(EXTRACT TO READ):
User requested individual progress bars for each thread instead of a single aggregate bar.

Implementation:

Create shared effil.channel() before spawning threads
Each thread sends (thread_id, processed_count) to channel after each poem
Main thread drains channel with pop(0) (non-blocking) every 0.5 seconds
Display one progress bar per thread, plus summary line

Progress display format:

  Thread  1: [████████████░░░░░░░░] 600/1000 ( 60.0%)
  Thread  2: [██████████░░░░░░░░░░] 500/1000 ( 50.0%)
  Thread  3: [████████░░░░░░░░░░░░] 400/1000 ( 40.0%)
  Thread  4: [██████░░░░░░░░░░░░░░] 300/1000 ( 30.0%)
  ─── Total: 1800/4000 (45.0%) │ 0.95/s │ ETA: 2316s

Key insight: effil.channel provides a thread-safe message queue that works across threads, unlike effil.atomic which isn't available in the effil-jit build.

Graceful Ctrl+C Interruption (2025-12-21)

(WHAT IS EXPECTED): Continue the notes on per-thread progress bars with effil from the point where they stop. The data has no connection to the notes on per-thread progress bars.

[Collected data]

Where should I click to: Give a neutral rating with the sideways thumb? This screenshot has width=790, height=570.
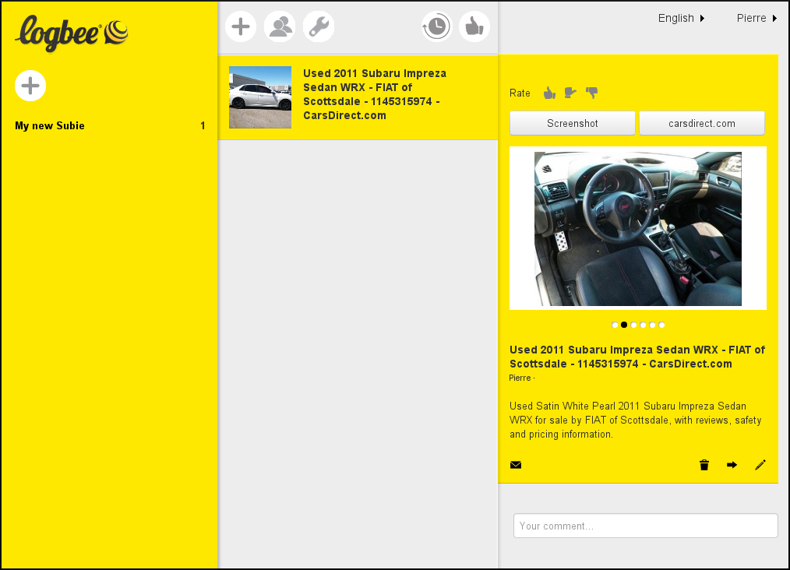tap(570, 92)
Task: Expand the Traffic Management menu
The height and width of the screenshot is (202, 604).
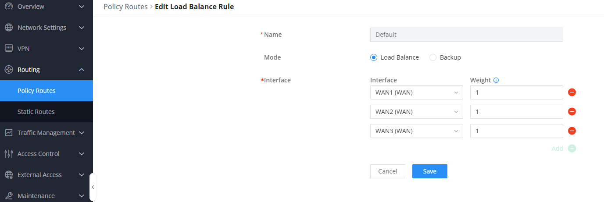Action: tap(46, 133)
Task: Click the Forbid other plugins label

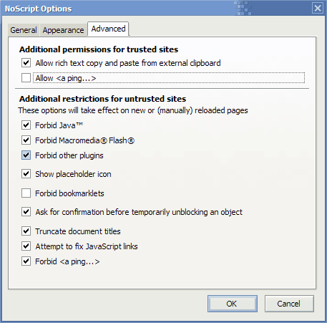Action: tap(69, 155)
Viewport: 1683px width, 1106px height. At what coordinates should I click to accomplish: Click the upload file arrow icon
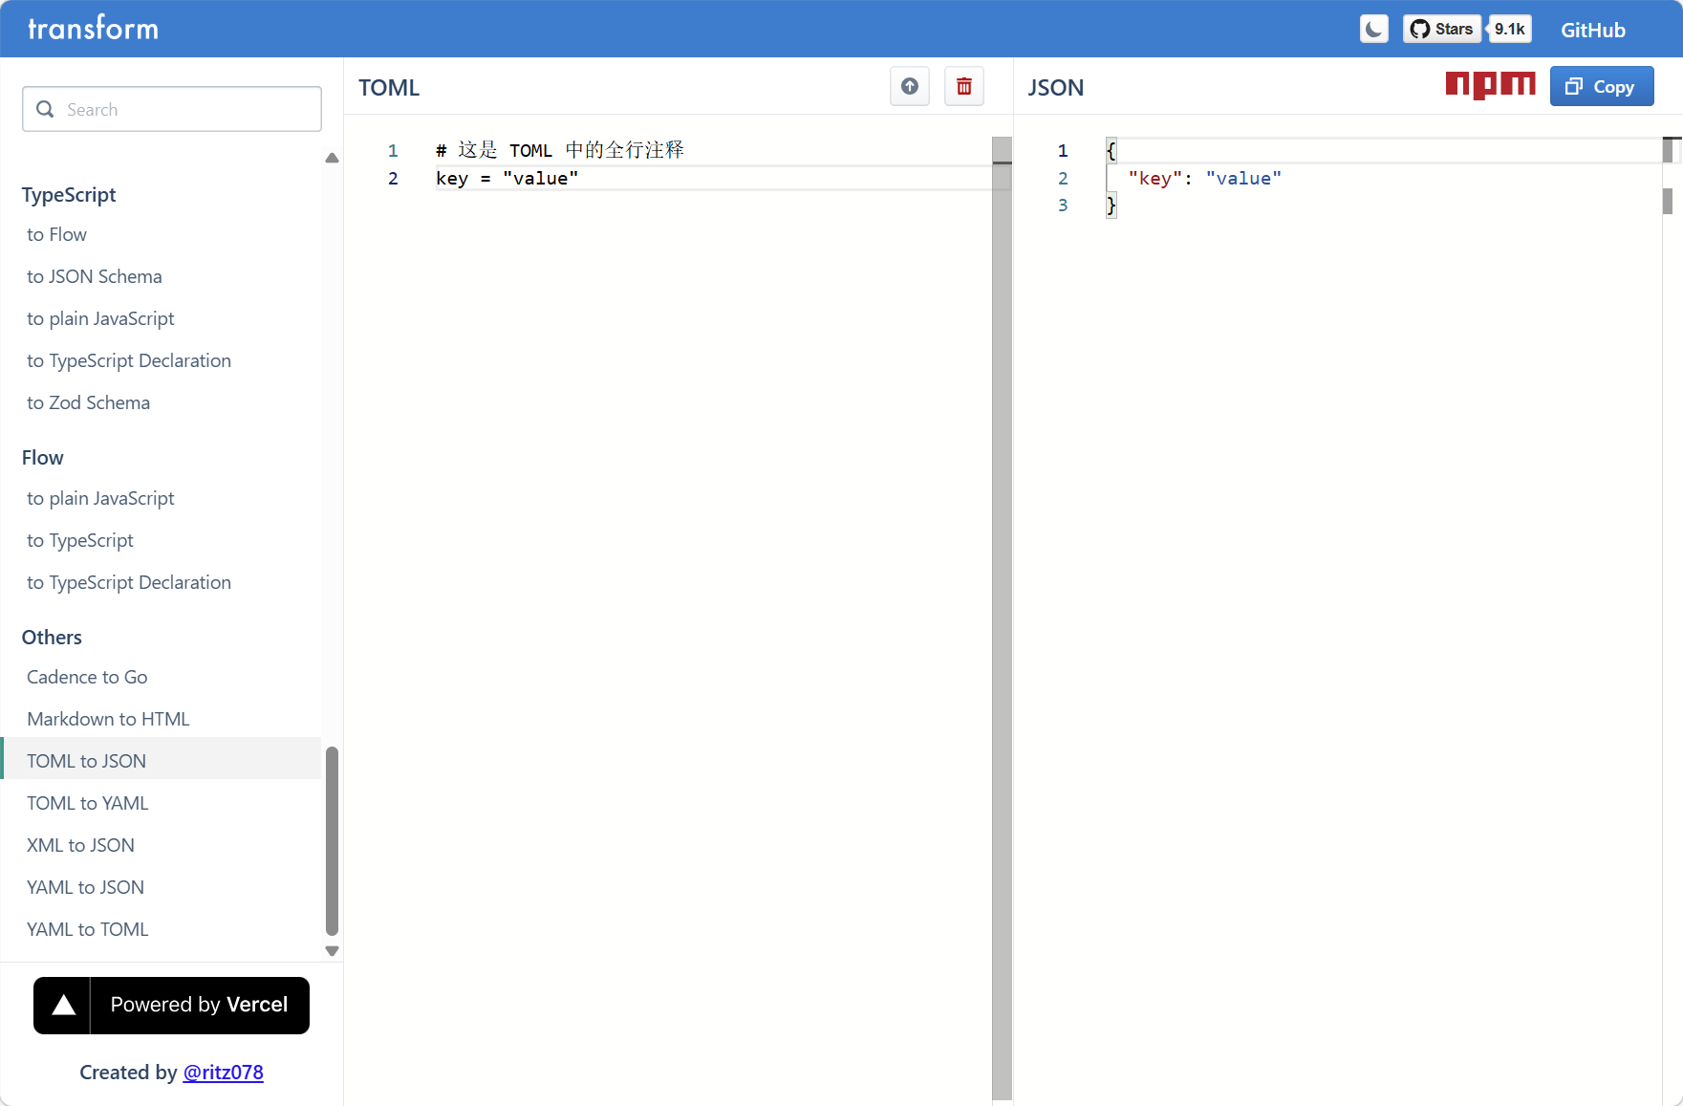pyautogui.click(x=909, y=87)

* * *

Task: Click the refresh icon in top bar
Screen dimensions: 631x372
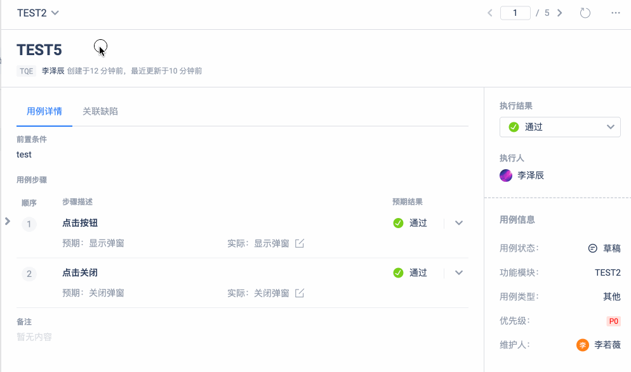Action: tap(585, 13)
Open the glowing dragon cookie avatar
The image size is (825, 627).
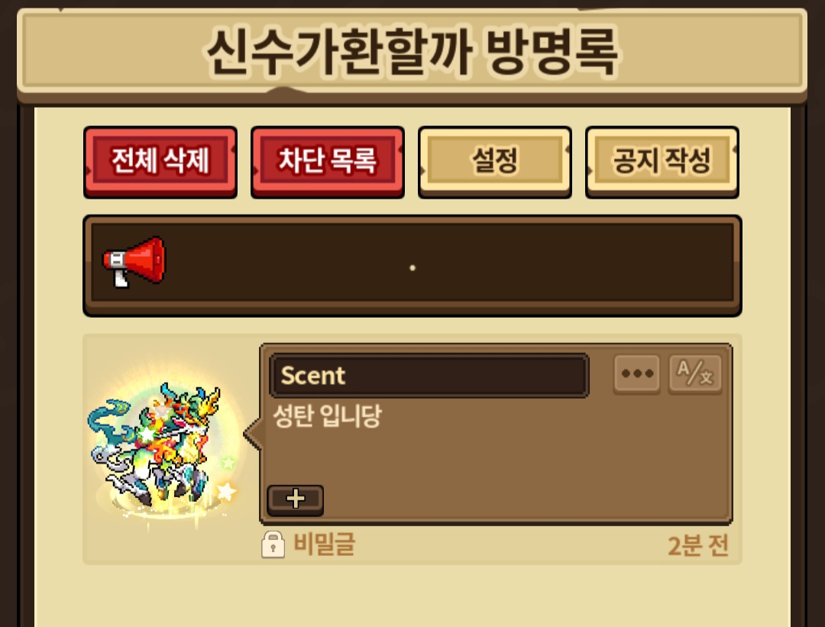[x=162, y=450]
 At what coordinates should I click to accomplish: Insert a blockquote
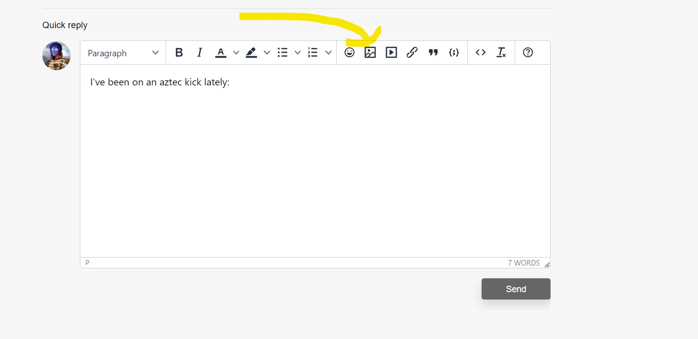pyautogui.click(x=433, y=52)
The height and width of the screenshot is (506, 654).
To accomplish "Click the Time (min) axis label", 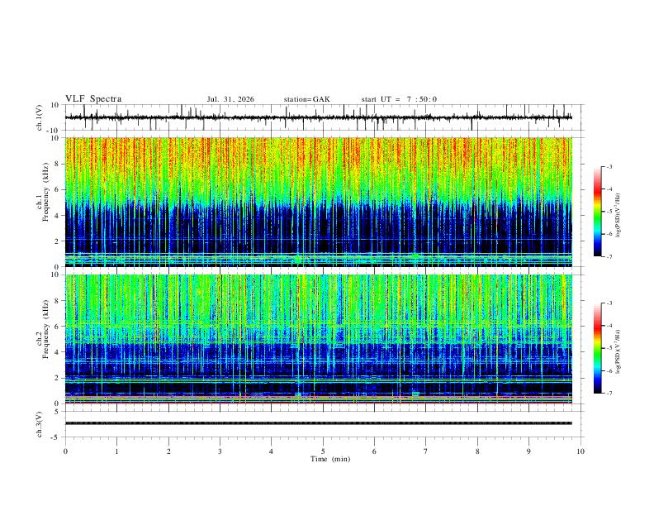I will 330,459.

(RESPONSE TO THE TASK):
Enhancement: Added SIGINT (Ctrl+C) signal handling for graceful shutdown

Implementation:

Uses LuaJIT FFI to install a C signal handler for SIGINT (signal 2)
When Ctrl+C is pressed, sets interrupted = true flag
Main polling loop checks flag every 0.5 seconds
On interrupt: breaks loop, waits 5 seconds for threads to finish current poem
Reports partial results and reminds user they can resume

Code pattern (LuaJIT FFI signal handling):

local ffi = require("ffi")
ffi.cdef[[
    typedef void (*sighandler_t)(int);
    sighandler_t signal(int signum, sighandler_t handler);
]]

local SIGINT = 2
local interrupted = false

local function on_interrupt(sig)
    interrupted = true
end

-- Must keep reference to prevent garbage collection
local handler = ffi.cast("sighandler_t", on_interrupt)
ffi.C.signal(SIGINT, handler)

User experience:

💡 Press Ctrl+C to gracefully stop (threads will finish current poem)
  Thread  1: [████████░░░░░░░░░░░░] 400/1000 ( 40.0%)
  ...
^C
⚠️ Ctrl+C detected! Waiting for threads to finish current poem...
⏳ Giving threads 5 seconds to complete current work...
⏸️ Similarity calculation interrupted by user
💡 Run again to resume - already-completed files will be skipped

TUI Menu Integration (2025-12-21)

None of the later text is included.